YOUR ASSIGNMENT: Skip the pictures. Output only the lines below starting at the line with "Task: Click the paperclip icon on Decal topic" and ending at the line with "preview to mobile", both ends included, exactly as they are.

DATASET CONTENT:
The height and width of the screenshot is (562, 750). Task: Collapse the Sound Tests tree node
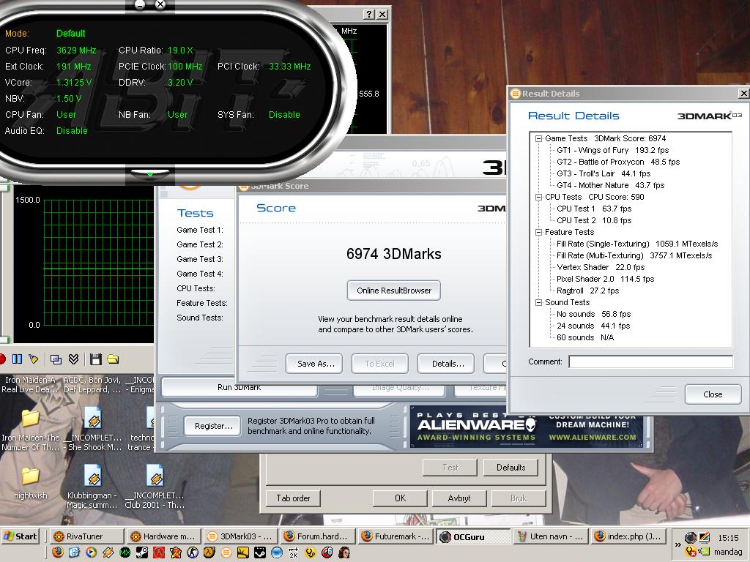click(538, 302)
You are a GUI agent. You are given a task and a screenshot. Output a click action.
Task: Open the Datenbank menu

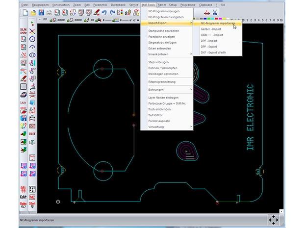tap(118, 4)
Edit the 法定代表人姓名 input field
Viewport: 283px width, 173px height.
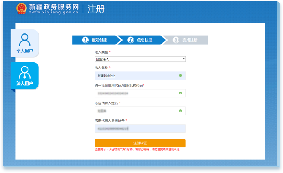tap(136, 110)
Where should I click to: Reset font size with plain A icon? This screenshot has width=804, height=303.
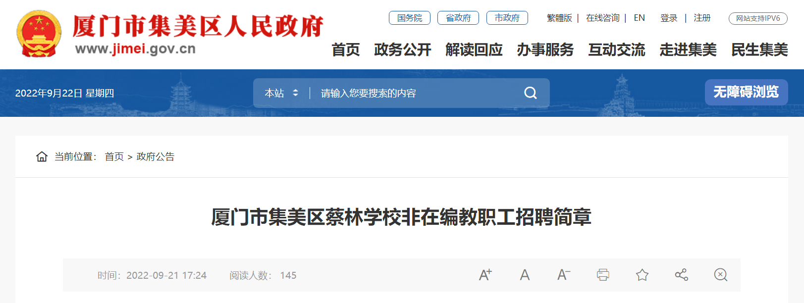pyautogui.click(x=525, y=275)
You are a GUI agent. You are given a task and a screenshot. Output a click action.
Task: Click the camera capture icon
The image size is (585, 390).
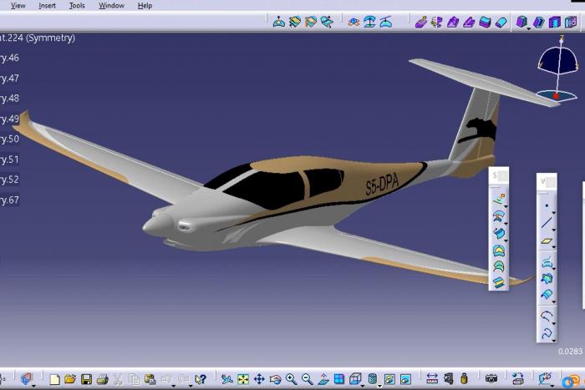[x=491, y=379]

* * *

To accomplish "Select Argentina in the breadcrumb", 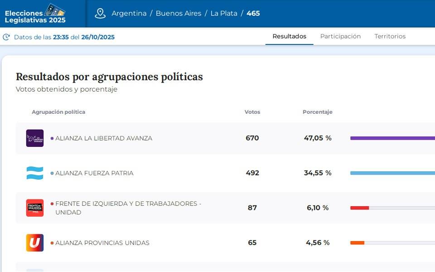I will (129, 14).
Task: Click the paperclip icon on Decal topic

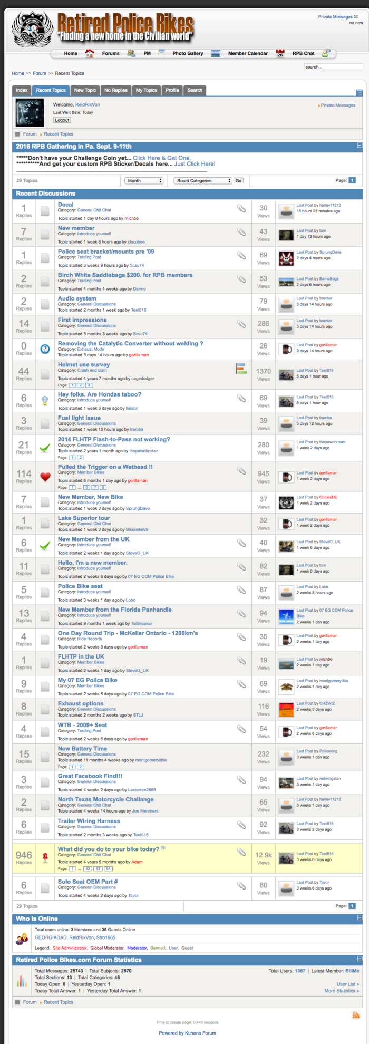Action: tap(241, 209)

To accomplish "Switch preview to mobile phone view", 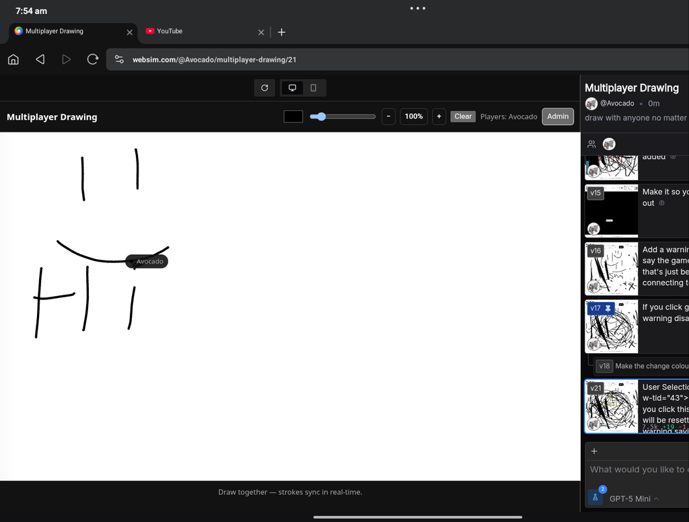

ANSWER SPACE:
Task: Click the paperclip icon on Decal topic

Action: tap(241, 209)

To accomplish "Switch preview to mobile phone view", 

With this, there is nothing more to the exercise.